Projects of GSoC’18 were announced last week and I am happy that I will be working on Shogun over this summer. In this post, I am pleased to share some details of my project.
Shogun is a versatile machine learning toolbox that offers a bunch of convinent and unified algorithm implementations. Written in C++ and providing interface in different languages via SWIG, it is a great place to hack.

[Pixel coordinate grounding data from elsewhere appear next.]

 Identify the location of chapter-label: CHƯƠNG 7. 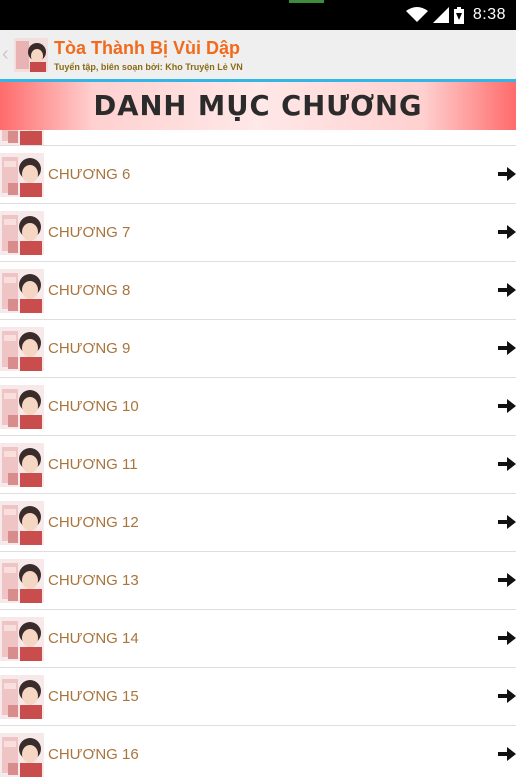
(90, 232).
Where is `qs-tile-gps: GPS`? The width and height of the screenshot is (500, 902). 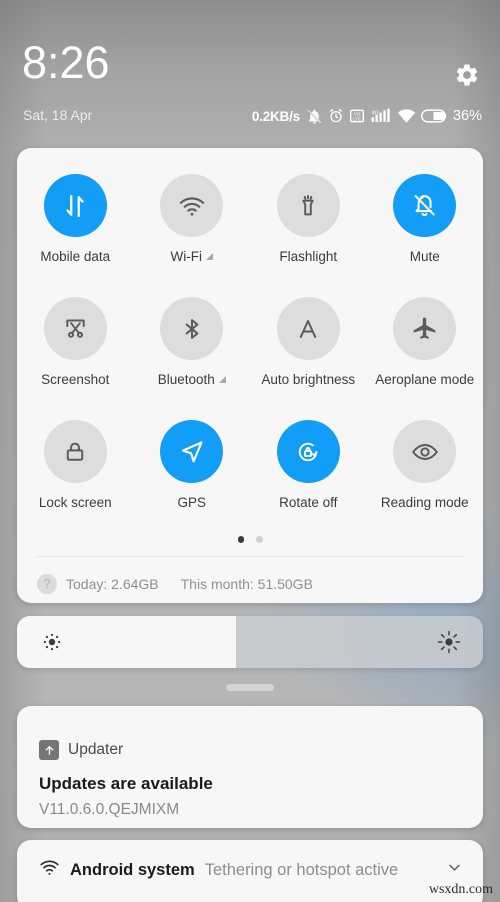
qs-tile-gps: GPS is located at coordinates (192, 470).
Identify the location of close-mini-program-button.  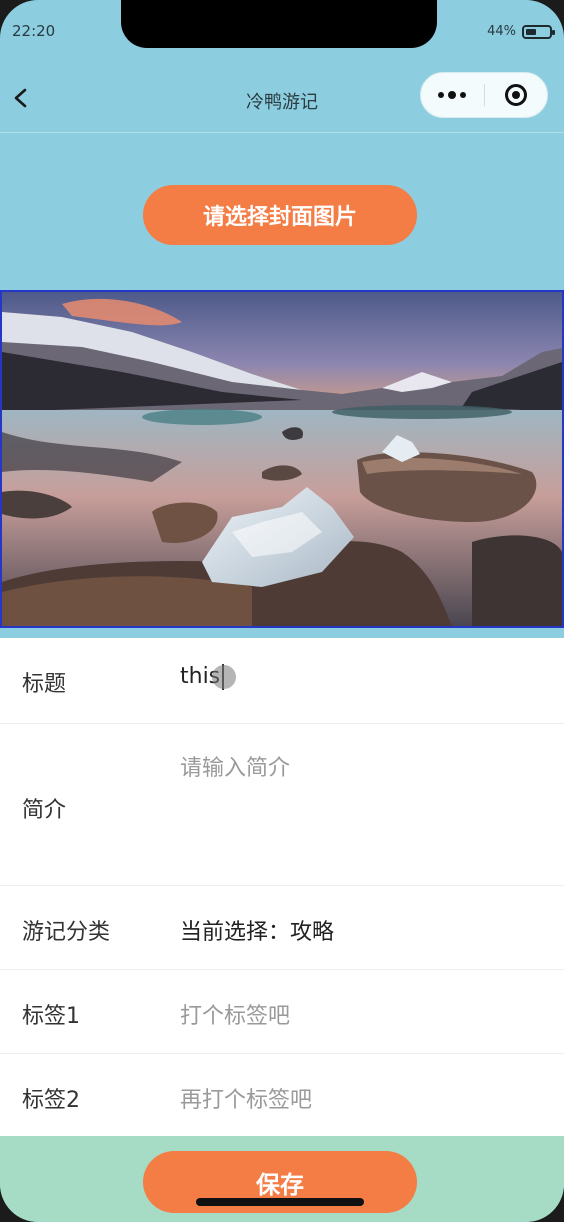
(516, 95).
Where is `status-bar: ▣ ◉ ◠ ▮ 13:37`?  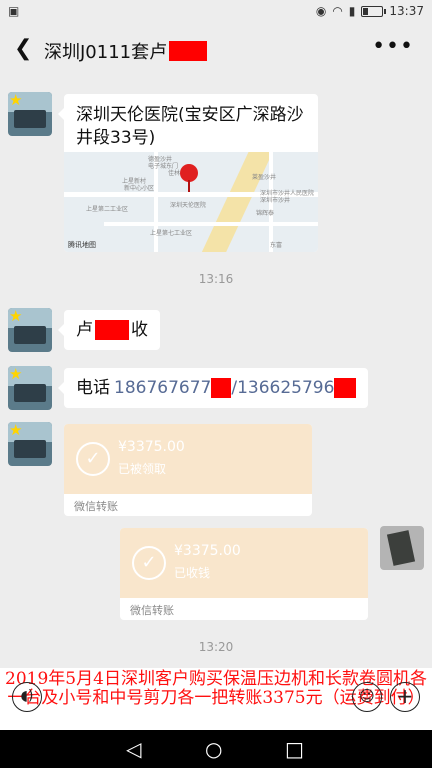 status-bar: ▣ ◉ ◠ ▮ 13:37 is located at coordinates (216, 12).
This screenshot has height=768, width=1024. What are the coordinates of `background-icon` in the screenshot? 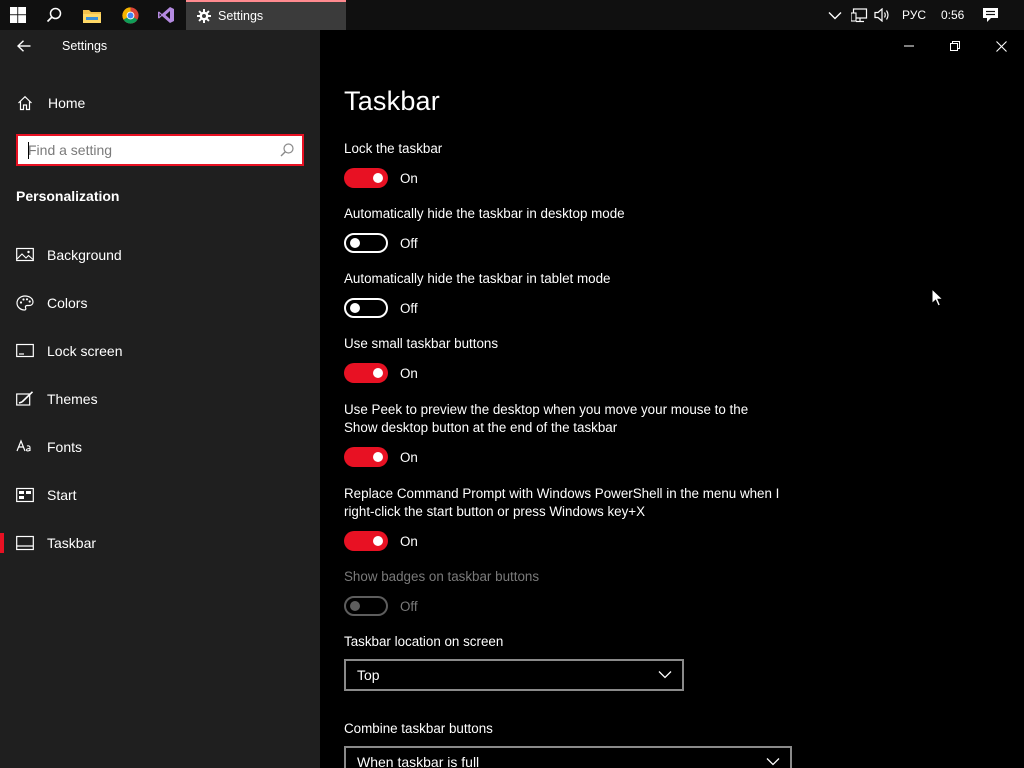 It's located at (25, 254).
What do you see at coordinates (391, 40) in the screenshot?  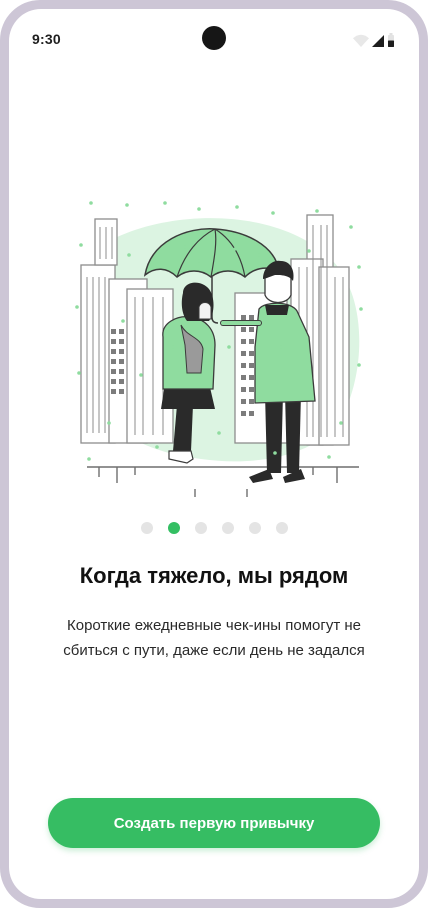 I see `battery-icon` at bounding box center [391, 40].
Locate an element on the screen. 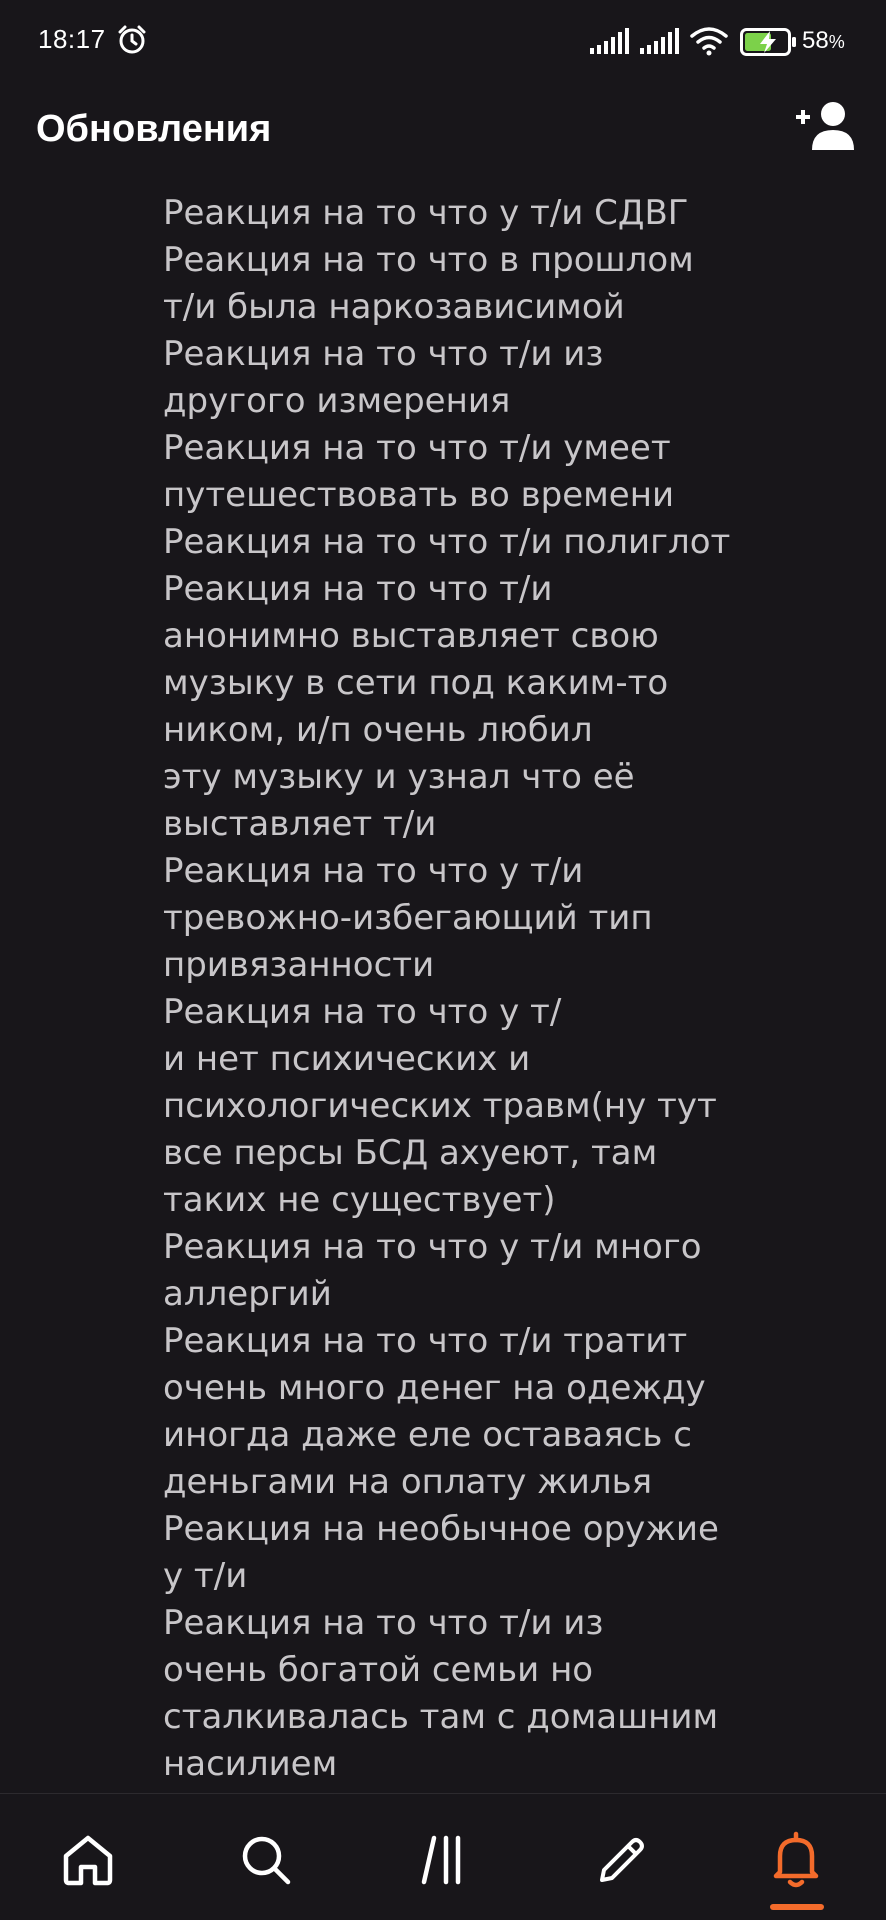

My project, Continuous Detoxification, will focus on redesigning and refactoring, aiming at modernizing Shogun’s codebase and improving experience for both users and developers. As a project lasting for more than ten years, some parts of Shogun are old and not well-designed. For example, parallel cross validation is not thread safe because features are modified in some algorithms and thus cannot be shared. So, as the first part of my project, I would like to make features immutable. There are several blockers that need to be addressed first. Algorithms that rely on mutation of features will be refactored and preprocessors which are coupled with features need to be redesigned as well. Besides, views of features and labels will be introduced to enable sharing underlying data between features or labels. Some other parts will be taken care as well for thread safety. After we have immutable features, we can safely enable parallel cross validation.
Un-templated matrix and vector are another part, meaning that we will have Matrix and Vector instread of SGMatrix
To share more details about my project with wider audience outside the community, I will keep myself updated in the following weeks here in this blog as we go on.